··· MATERIAL FOR THIS TASK

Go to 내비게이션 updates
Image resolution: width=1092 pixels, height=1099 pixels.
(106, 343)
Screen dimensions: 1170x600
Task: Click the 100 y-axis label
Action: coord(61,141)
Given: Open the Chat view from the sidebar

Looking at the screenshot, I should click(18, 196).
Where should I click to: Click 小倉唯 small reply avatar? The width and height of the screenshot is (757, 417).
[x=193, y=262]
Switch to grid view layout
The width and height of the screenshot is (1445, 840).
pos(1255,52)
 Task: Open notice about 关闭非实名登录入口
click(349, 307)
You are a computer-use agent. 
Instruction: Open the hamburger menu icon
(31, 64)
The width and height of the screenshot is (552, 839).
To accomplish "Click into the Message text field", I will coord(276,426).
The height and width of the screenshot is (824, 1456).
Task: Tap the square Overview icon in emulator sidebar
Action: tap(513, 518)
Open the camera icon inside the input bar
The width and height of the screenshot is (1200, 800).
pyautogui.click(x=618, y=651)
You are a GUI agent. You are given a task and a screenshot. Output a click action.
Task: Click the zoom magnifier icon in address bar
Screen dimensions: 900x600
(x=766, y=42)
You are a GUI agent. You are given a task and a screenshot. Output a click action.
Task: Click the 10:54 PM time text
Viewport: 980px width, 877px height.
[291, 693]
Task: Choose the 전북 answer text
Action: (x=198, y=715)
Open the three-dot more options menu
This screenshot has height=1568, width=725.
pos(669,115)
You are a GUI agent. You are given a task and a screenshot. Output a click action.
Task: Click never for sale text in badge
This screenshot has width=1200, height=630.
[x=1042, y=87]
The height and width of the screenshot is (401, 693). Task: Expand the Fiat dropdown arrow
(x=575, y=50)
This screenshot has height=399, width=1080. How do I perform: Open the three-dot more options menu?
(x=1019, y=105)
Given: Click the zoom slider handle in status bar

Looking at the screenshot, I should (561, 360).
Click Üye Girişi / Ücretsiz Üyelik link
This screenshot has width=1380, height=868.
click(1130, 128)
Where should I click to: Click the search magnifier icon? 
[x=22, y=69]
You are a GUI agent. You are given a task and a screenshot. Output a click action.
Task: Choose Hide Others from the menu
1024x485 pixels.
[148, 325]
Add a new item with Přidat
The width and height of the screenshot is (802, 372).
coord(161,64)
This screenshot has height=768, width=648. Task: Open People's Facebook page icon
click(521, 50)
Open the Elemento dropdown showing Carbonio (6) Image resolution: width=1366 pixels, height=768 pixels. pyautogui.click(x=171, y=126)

······

WHAT YOU HAVE TO DO
In full and word for word, reproduce the data above.

ANSWER AREA
Go to 내비게이션 updates
Image resolution: width=1092 pixels, height=1099 pixels.
(106, 343)
Screen dimensions: 1170x600
Task: Click the 100 y-axis label
Action: coord(61,141)
Given: Open the Chat view from the sidebar

Looking at the screenshot, I should click(18, 196).
Where should I click to: Click 小倉唯 small reply avatar? The width and height of the screenshot is (757, 417).
[x=193, y=262]
Switch to grid view layout
The width and height of the screenshot is (1445, 840).
pos(1255,52)
 Task: Open notice about 关闭非实名登录入口
click(349, 307)
You are a computer-use agent. 
Instruction: Open the hamburger menu icon
(31, 64)
The width and height of the screenshot is (552, 839).
To accomplish "Click into the Message text field", I will coord(276,426).
The height and width of the screenshot is (824, 1456).
Task: Tap the square Overview icon in emulator sidebar
Action: tap(513, 518)
Open the camera icon inside the input bar
The width and height of the screenshot is (1200, 800).
pyautogui.click(x=618, y=651)
You are a GUI agent. You are given a task and a screenshot. Output a click action.
Task: Click the zoom magnifier icon in address bar
Screen dimensions: 900x600
(x=766, y=42)
You are a GUI agent. You are given a task and a screenshot. Output a click action.
Task: Click the 10:54 PM time text
Viewport: 980px width, 877px height.
[291, 693]
Task: Choose the 전북 answer text
Action: (x=198, y=715)
Open the three-dot more options menu
This screenshot has height=1568, width=725.
pos(669,115)
You are a GUI agent. You are given a task and a screenshot. Output a click action.
Task: Click never for sale text in badge
This screenshot has width=1200, height=630.
[x=1042, y=87]
The height and width of the screenshot is (401, 693). Task: Expand the Fiat dropdown arrow
(x=575, y=50)
This screenshot has height=399, width=1080. How do I perform: Open the three-dot more options menu?
(x=1019, y=105)
Given: Click the zoom slider handle in status bar

Looking at the screenshot, I should (561, 360).
Click Üye Girişi / Ücretsiz Üyelik link
This screenshot has width=1380, height=868.
click(1130, 128)
Where should I click to: Click the search magnifier icon? 
[x=22, y=69]
You are a GUI agent. You are given a task and a screenshot. Output a click action.
Task: Choose Hide Others from the menu
1024x485 pixels.
[148, 325]
Add a new item with Přidat
The width and height of the screenshot is (802, 372).
coord(161,64)
This screenshot has height=768, width=648. Task: Open People's Facebook page icon
click(521, 50)
Open the Elemento dropdown showing Carbonio (6) Image resolution: width=1366 pixels, height=768 pixels. pyautogui.click(x=171, y=126)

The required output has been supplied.